In just a few weeks my family will be leaving North Carolina and heading up to Boston, our next stop in this adventure we call military life. Neither my husband or I have ever stepped foot in Massachusetts, so it is a jump into the unknown. The situation is not unfamiliar though. I left the house I’d lived in from birth till I was 19 in Wyoming to move to Washington D.C. where I didn’t know a soul except my brand new husband. When we left D.C. we headed for a home in North Carolina, which we’d also never visited before. So you’d think by now this would be easy.

I assure you, it’s not!

Every move before this I’ve always worried. Having to drive to a new state, live in a motel room for weeks while you search frantically for a place to live, try to figure out if you’ll be able to handle the change of finances and figure out what you need to be looking for, and then living in an empty apartment for a month while waiting for your things to show up is not fun. However, God has always, always, always provided, despite my lack of trust. When I first found out we were moving to Boston I started to panic. We need to find a place that’s affordable in order to cover the bills for our 2 vehicles and family of soon to be 4. The cost of living is always high in big cities and I have no idea what good neighborhoods are up there or what to look for. Instead of immediately worrying and freaking out though, I decided this time to trust and pray.

Already this has helped so very much.
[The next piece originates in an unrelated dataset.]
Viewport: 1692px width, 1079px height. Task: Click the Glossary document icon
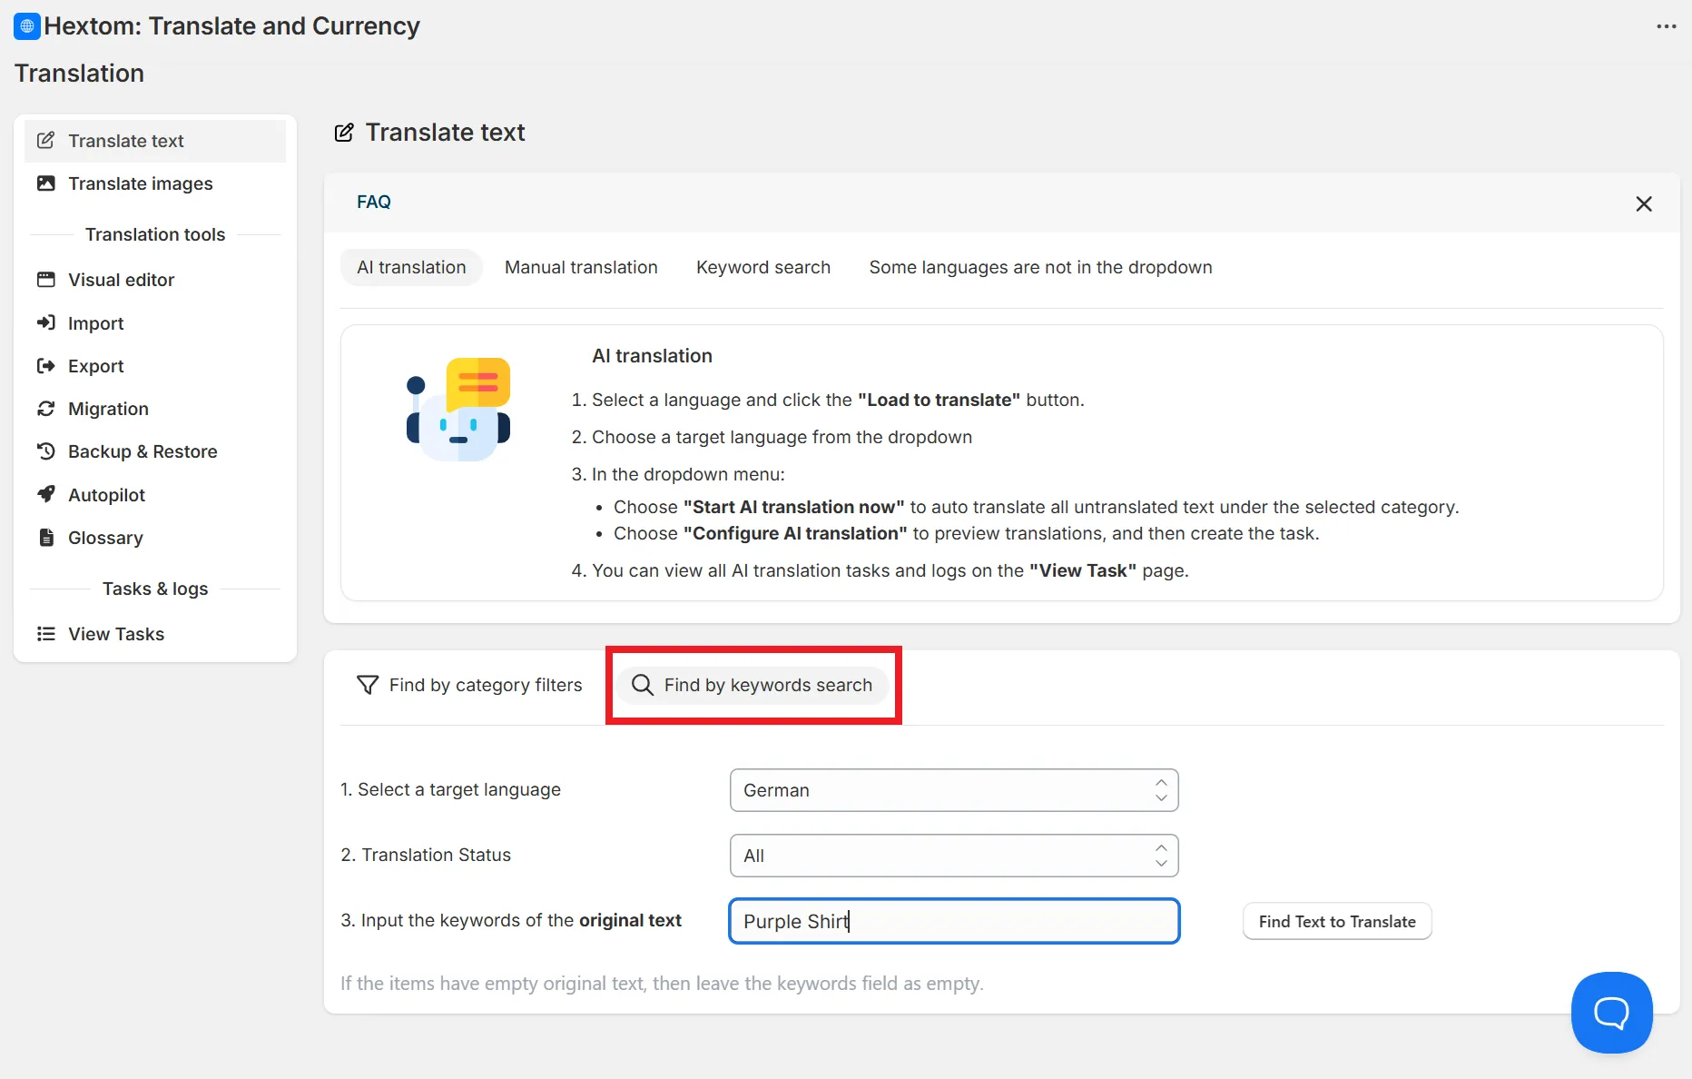click(x=45, y=538)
I was able to find a website called Coastie Chics through some girls here and been able to network and talk with several Coastie wives who are in the area right now. I can’t tell you how helpful and sweet they’ve been! This has alleviated many of my fears and questions, and I’m getting so very excited about the move!

It even looks as though we might have found a place to live! While first looking for places online I came across one apartment complex I fell in love with instantly. Scared to commit to anything sight unseen, however, I just stuck it on the list. One of the Coastie wives I’ve met through the site lives in the complex and has been able to tell me everything I could possibly want to know from utility costs to nearby shopping and parks and playgroups. After my hubby and I thought and prayed about it we decided to apply since there are only 2 units available right now. I’ve had nothing but problems with the application the last few days though, and at the moment we’re stuck in limbo, waiting for them to figure out what’s going on.

That old part of me is wanting to freak out. I really want this place and I feel like I will cry if we don’t get it. It would make the whole transition so much more smooth to have a home to move into as soon as we arrive. (Have I mentioned that I’m 7 months pregnant???) But, I have learned that I don’t know the future, where we’re supposed to be, or anything that God knows.

So this time I will trust HIM!

3 Comments »

  • MariLee
    Twitter:
    says:

    Great article, Nicole! Thanks for sharing your heart with us. I, too, struggle with control & trust issues. Its a life lesson that God continues to teach me over & over. Hoping someday I get it right as I continue to seek after Him. Praying for your trip and the big decisions coming up with the move!

    Love ya,

    ML

  • Jen Malcolm says:

    Nicole,
    Thanks for sharing! I also struggle with control issues, but God is working on me. I will be praying that all the details be worked out for you and your family. Jen

  • Mass. is lovely. Really lovely. I left the sunshiney Caribbean to go to college in New England and some of the people that I’ve remained closest to all these years later, are native Bostonians. I’ve always said if I had to live in the US it’d be in Boston or in Philadelphia.